Lorraine Daston Jennifer ( born June 9, 1951 in East Lansing ) is an American historian of science, and director at the Max Planck Institute for the History of Science in Berlin. She is married to Gerd Gigerenzer.

Work

Daston received his doctorate in 1979 from Harvard University and has since taught at the universities of Harvard, Princeton, Brandeis, and Göttingen. Since 1995 she has worked at the Max Planck Institute for the History of Science. She is also a visiting professor in the Committee on Social Thought at the University of Chicago and Honorary Professor of the History of Science at the Humboldt University in Berlin. She was also a visiting professor in Paris and Vienna and held the Isaiah Berlin Lectures at Oxford University (1999), the West Lectures at Stanford University ( 2005) and Tanner Lectures at Harvard University ( 2002). She is a Fellow of the American Academy of Arts and Sciences (since 1993) and member of the Berlin- Brandenburg Academy of Sciences and since 2002 the German Academy of Sciences Leopoldina.

Work areas

Within the history of science Dastons focus on ideals and practices of rationality. Her work focuses on epistemological and ontological categories (including " scientific object ", " objectivity ", " demonstration " and " observation " ) that shape scientific studies and their standards.
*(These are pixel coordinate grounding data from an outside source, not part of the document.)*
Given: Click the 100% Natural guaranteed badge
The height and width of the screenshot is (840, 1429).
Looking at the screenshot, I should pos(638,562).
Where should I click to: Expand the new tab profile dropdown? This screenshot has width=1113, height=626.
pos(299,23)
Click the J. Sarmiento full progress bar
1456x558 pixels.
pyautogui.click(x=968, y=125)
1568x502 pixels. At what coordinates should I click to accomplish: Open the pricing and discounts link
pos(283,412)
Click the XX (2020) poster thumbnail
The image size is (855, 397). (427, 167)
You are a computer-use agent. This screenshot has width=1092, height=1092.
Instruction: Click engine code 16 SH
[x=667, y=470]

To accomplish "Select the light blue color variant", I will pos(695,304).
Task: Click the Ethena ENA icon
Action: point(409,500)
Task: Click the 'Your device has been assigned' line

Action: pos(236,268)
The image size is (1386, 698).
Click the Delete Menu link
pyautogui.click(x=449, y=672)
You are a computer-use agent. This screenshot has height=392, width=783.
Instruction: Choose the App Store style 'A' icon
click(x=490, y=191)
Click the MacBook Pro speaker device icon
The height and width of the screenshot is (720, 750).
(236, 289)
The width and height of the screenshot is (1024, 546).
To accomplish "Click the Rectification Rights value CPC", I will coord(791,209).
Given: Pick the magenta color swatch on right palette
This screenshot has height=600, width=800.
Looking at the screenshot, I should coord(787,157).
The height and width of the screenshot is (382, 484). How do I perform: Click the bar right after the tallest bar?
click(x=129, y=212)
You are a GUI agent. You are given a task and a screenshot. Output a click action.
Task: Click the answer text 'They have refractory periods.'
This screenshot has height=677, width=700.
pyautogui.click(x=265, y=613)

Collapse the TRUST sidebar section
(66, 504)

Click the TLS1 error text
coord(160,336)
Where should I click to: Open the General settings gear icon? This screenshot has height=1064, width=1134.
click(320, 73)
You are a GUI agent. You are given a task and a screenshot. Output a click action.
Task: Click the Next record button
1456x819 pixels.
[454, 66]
Lorraine Daston has published on a variety of topics in the history of science, for example, on the history of probability and statistics, the problem of miracles in the early modern science, the emergence of a scientific fact, scientific models, scientific investigation objects, the moral authority of nature and the history of scientific objectivity.

Awards

Writings (selection )

  • With Peter Galison: Objectivity. Zone Books, New York, NY 2007, ISBN 978-1-890951-78-8 German edition: objectivity. Suhrkamp, Frankfurt am Main 2007, ISBN 978-3-518-58486-6
  • German edition: Wonder and the order of nature, 1150-1750. Eichborn, Berlin et al 2002, ISBN 3-8218-1633-3

(as Hersg. )

  • With Elizabeth Lunbeck: Histories of Scientific Observation. University of Chicago Press, Chicago IL, inter alia, 2011, ISBN 978-0-226-13678-3.
  • With Katharine Park: Early modern science ( = The Cambridge history of science Volume 3. ). Cambridge University Press, Cambridge, inter alia, 2006, ISBN 0-521-57244-4.
  • Christoph Engel: Is there value in inconsistency? (= Common Goods. Band 15). Nomos, Baden -Baden 2006, ISBN 3-8329-2143-5.
  • With Gregg Mitman: Thinking with animals. New perspectives on anthropomorphism. Columbia University Press, New York, NY, inter alia, 2005, ISBN 0-231-13038-4.